── SOURCE MATERIAL ──

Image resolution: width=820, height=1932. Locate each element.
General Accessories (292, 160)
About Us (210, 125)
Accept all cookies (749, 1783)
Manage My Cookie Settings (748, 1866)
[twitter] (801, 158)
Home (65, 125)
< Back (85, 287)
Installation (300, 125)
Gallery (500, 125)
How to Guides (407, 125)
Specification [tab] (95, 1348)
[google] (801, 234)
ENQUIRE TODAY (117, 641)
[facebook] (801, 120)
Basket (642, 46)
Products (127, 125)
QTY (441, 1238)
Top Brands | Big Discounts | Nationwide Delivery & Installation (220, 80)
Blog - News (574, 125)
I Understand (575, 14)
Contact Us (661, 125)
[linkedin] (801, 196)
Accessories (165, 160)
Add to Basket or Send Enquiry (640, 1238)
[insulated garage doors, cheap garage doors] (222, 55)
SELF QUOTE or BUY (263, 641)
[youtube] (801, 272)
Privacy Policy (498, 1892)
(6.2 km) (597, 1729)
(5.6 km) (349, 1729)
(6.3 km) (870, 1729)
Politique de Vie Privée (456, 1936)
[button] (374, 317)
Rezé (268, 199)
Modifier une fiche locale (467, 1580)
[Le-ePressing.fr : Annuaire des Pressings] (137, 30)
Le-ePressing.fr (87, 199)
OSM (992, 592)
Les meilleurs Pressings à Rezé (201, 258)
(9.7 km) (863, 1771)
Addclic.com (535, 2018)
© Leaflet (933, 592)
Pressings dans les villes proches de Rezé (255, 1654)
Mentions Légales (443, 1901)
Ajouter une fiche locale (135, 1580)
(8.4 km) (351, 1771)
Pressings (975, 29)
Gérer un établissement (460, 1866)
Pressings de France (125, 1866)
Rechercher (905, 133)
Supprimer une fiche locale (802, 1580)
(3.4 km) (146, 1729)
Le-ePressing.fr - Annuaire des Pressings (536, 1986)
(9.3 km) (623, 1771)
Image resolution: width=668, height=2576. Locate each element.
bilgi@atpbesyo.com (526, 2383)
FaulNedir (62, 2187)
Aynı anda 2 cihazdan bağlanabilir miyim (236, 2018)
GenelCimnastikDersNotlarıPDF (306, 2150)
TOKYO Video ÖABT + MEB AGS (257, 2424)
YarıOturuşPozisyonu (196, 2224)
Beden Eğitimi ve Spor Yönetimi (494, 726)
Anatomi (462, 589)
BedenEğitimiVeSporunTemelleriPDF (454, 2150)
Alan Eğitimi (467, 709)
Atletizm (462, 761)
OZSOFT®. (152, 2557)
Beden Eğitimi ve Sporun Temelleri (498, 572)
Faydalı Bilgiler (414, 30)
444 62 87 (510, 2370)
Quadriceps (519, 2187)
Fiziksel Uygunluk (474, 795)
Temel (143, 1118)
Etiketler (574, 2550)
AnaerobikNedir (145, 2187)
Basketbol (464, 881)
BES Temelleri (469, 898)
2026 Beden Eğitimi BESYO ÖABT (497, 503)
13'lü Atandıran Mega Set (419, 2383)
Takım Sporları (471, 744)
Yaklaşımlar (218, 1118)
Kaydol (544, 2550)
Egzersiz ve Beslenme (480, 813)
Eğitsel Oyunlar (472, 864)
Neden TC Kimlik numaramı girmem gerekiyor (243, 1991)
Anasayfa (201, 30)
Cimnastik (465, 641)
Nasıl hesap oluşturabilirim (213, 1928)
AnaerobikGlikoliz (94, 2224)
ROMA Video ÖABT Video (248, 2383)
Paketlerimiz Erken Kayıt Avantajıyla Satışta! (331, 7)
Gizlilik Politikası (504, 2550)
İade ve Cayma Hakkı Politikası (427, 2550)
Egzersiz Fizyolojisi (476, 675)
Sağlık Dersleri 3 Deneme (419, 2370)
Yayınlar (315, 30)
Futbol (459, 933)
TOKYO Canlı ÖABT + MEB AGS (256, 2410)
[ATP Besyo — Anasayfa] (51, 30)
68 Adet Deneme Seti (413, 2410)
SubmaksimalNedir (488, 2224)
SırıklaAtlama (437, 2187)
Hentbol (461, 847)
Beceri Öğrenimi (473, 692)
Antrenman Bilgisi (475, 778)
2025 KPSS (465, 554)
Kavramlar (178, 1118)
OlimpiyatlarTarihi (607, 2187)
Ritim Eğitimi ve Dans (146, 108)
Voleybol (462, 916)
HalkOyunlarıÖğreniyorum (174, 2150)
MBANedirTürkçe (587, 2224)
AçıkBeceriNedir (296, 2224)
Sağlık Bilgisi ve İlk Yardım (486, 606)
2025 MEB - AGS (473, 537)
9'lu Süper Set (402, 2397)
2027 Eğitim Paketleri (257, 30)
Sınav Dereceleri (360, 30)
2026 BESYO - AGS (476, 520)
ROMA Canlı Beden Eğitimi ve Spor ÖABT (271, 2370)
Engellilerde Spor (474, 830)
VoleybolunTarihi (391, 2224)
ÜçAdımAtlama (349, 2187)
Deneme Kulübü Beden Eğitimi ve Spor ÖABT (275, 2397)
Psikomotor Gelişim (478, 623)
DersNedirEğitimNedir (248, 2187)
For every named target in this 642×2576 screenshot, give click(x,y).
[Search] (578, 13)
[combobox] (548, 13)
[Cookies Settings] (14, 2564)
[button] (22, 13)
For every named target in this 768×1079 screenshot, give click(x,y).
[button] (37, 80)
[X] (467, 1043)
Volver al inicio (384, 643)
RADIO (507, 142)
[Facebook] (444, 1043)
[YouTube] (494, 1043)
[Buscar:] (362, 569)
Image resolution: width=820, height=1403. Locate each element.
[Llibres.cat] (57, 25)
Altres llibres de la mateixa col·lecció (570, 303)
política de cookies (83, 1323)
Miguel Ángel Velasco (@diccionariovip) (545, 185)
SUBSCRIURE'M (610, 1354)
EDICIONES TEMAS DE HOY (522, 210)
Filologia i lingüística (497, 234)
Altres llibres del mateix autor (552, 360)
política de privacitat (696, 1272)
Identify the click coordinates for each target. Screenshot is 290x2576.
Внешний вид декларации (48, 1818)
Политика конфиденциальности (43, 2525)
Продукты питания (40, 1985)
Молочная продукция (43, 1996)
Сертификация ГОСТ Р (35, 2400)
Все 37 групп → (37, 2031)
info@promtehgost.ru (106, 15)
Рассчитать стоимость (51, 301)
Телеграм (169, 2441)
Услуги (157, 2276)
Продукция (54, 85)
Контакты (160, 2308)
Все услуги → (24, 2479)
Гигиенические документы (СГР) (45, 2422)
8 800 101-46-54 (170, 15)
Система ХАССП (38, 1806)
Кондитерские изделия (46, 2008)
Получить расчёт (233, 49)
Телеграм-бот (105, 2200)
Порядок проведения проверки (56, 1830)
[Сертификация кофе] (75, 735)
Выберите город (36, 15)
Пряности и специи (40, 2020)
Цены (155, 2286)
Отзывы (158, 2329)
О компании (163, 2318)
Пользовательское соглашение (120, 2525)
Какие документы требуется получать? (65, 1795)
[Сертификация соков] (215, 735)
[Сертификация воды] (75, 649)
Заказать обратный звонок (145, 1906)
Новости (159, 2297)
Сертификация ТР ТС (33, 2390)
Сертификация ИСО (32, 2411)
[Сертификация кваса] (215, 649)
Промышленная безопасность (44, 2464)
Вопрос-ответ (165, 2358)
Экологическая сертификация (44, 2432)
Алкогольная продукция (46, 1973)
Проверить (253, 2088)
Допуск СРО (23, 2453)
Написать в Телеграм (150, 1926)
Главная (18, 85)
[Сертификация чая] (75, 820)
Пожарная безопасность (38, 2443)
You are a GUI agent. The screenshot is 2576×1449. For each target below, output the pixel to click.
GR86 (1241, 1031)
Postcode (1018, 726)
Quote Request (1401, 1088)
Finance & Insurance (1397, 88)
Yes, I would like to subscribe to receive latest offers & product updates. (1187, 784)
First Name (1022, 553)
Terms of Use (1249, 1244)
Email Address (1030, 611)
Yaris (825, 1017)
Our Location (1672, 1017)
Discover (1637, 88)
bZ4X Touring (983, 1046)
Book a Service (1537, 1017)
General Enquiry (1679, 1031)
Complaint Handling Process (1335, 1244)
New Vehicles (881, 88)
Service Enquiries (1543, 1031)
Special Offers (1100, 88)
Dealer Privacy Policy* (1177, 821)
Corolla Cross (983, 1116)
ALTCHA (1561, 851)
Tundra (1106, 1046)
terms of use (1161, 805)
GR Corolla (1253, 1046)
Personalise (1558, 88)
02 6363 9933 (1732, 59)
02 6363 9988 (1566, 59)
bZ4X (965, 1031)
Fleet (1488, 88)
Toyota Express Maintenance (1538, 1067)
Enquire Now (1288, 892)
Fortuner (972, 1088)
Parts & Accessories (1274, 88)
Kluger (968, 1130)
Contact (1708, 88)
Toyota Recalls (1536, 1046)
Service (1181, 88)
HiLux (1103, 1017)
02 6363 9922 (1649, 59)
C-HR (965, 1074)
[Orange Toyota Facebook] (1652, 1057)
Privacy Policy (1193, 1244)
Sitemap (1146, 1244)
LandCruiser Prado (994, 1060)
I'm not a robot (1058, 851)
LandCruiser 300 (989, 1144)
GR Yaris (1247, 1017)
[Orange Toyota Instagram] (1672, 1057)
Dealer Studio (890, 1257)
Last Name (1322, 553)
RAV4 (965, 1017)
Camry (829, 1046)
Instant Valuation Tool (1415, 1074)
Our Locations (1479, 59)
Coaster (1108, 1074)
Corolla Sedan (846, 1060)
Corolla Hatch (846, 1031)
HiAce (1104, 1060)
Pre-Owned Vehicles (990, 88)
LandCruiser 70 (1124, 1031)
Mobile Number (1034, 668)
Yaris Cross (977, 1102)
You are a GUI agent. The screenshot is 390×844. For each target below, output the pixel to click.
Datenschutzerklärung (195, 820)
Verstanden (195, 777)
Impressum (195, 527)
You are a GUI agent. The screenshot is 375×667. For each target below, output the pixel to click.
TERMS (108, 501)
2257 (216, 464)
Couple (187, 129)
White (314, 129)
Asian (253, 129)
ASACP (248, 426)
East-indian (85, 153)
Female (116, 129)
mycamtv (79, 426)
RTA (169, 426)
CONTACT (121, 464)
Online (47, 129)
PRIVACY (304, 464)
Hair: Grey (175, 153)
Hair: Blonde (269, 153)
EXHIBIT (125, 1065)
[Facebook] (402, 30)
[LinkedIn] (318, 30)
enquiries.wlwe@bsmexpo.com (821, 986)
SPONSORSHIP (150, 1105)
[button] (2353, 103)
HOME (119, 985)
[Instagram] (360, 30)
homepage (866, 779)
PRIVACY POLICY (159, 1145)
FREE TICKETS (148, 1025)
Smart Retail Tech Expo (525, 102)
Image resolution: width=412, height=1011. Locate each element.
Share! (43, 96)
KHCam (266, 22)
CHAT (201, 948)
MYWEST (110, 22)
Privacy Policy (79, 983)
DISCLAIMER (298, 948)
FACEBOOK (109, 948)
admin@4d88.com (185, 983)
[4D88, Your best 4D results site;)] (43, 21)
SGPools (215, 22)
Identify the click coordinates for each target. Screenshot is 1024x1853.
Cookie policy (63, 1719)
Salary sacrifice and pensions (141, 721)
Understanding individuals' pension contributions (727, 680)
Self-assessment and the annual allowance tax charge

───

**WORK ITEM**. Return all lines from the entries that contain the string "locale".

**REPLY**.
Modifier une fiche locale (467, 1580)
Ajouter une fiche locale (135, 1580)
Supprimer une fiche locale (802, 1580)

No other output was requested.